I couldn’t help but be reminded of that night in Bethlehem when Mary and Joseph were looking for a place to stay. Turned down by countless others, the weary couple finally settled in a stable for that night of all nights. I’m sure at first the Innkeeper thought he was doing them a favor, letting them spend the night in his stable, but can you imagine the blessing it would have been to house the Christ child, the Holy Family, even for one night? I’m sure the stable-owner was blessed in ways far and above the little manger he offered the weary wanderers: The light. The spirit. The miracles. The love.

I keep thinking about our lovely guests, and how very Christlike they were in the way they occupied a space in our home, and what an unexpected blessing it’s been to have them here. It makes me want to recommit to make more room, both in my home and my heart, for the Savior. Every day. Because I realize now that making room in the inn is not just a gift we provide, it’s also, in the very act, a gift we receive. And it’s one of my favorites.

Be not forgetful to entertain strangers: for thereby some have entertained angels unawares. (Heb. 13: 2)

8 comments:

Brillig said...

I'm not sure why this post has me in tears, but it does. So, so beautiful. I love the concept.
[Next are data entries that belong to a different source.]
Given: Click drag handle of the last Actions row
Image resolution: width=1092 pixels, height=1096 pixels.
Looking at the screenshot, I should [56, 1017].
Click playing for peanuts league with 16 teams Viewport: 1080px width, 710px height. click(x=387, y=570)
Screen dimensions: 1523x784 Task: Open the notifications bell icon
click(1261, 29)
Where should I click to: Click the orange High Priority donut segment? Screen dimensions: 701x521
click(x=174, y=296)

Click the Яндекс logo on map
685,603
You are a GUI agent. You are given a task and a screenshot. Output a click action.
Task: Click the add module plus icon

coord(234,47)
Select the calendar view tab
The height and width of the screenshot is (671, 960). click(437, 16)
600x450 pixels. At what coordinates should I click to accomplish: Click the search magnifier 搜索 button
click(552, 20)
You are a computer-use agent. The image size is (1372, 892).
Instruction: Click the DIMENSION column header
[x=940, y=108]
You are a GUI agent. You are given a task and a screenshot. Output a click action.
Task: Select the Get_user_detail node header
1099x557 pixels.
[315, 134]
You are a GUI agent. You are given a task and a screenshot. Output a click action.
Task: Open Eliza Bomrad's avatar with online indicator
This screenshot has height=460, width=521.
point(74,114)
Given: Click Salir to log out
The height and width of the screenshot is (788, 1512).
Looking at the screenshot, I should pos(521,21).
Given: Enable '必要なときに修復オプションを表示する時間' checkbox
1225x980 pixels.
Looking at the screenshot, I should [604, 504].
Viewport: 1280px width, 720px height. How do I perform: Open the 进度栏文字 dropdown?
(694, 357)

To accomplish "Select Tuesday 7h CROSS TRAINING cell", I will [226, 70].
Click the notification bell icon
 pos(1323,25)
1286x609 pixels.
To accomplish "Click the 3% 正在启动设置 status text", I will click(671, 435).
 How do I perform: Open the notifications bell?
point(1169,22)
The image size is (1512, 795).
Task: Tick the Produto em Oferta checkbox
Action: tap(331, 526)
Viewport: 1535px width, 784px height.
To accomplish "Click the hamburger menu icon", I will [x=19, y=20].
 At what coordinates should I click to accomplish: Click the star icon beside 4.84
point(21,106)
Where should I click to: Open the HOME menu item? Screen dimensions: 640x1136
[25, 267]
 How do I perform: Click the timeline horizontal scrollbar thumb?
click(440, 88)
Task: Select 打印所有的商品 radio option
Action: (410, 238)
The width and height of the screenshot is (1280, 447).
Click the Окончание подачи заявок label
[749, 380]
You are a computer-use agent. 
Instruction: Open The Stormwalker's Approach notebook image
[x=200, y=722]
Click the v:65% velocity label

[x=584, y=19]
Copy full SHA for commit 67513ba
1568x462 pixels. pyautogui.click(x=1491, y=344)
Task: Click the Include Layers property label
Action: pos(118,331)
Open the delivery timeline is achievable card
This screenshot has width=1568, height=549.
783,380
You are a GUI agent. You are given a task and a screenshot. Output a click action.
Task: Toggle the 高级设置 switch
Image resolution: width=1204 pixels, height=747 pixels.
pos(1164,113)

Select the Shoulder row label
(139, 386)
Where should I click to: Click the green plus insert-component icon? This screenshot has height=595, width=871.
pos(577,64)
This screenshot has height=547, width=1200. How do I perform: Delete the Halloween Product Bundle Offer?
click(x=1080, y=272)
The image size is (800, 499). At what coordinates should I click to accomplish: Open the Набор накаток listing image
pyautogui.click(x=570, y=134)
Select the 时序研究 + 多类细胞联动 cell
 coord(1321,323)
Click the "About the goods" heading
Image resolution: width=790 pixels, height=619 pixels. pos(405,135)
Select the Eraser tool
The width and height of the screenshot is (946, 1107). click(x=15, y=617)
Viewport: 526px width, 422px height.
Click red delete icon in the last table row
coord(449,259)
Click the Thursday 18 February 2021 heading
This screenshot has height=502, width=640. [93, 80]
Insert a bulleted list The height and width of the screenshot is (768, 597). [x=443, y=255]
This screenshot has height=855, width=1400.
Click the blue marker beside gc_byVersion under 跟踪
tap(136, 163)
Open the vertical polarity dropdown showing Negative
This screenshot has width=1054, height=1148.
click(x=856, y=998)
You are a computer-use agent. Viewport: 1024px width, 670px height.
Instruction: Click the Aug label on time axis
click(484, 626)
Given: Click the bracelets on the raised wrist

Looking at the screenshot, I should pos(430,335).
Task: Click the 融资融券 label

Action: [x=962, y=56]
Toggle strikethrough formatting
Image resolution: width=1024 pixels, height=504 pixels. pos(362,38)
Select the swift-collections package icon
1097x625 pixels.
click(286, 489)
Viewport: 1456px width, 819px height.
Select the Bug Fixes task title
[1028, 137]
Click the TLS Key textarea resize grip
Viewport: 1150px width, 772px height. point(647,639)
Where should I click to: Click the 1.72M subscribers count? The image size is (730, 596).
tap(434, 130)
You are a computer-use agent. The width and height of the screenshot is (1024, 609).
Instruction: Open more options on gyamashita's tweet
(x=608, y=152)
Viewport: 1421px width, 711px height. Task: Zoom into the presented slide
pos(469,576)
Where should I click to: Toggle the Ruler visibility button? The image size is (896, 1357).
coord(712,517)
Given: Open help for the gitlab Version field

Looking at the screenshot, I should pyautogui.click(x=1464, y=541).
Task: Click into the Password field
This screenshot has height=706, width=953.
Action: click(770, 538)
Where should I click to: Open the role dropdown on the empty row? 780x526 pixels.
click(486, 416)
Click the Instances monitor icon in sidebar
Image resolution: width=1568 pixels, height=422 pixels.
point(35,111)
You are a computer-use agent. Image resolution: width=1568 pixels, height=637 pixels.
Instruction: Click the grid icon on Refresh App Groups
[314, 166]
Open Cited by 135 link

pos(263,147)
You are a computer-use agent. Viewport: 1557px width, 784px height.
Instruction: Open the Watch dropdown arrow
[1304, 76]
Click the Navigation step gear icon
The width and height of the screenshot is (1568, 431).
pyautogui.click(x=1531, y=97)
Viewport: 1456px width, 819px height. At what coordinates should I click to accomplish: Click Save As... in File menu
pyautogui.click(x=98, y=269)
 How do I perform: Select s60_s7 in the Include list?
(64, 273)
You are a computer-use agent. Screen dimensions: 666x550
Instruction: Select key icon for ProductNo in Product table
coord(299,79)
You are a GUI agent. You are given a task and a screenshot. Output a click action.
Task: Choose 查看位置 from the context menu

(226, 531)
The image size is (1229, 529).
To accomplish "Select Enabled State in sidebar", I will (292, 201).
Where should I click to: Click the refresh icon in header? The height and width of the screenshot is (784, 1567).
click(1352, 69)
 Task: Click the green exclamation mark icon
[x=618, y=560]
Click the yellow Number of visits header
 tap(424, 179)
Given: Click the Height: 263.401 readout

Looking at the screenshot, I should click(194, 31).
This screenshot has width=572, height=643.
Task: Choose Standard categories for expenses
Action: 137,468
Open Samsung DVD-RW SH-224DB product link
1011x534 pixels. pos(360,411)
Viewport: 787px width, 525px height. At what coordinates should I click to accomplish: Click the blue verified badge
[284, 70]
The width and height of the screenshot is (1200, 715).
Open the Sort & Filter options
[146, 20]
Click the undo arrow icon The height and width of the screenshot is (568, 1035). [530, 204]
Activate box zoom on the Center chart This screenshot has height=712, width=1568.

And I LOVE this series that you're doing! I can hardly wait for the next 6 gifts!

Kazzy said...

I know that your guests ended up being a blessing to you. That is soooo cool. They seemed very sweet.

I have always believed the "no room in the inn" part of the Christmas story to be metaphorical as well as literal, and I see you believe that too.

You are a terrific innkeeper!

Scribbit said...

LOL Do you know how many times I had to type that title to get it right? :) Then after reading the post it made perfect sense!

What a way to start things out--I suppose if you could have survived that first week or so of marriage you could survive anything.

Luisa Perkins said...

Lovely!

Heather of the EO said...

I wish we could all take turns living together for a bit, learning about each other and from each other. Helping each other out...
sigh.
I suppose that's why I love the blog community so much. I LOVE community.

And I love this post. I love the analogy of the stable and the blessing to the inn keeper. I had never really thought of it in that way. I love how you think!

Eowyn said...

What a fabulous post!

You are so great.

Heidi Ashworth said...

How did I miss this for five days? Something is wrong with my dashboard! I love this post. Thanks so much!

Mrs4444 said...

You know what I love about you? (Well, one thing.) You don't apologize if you don't post every day; it's calming. Your blog (like I'm guessing your home) is a peaceful place to stop by.

As for this post, I also love that you received these gifts and that you recognize them as such.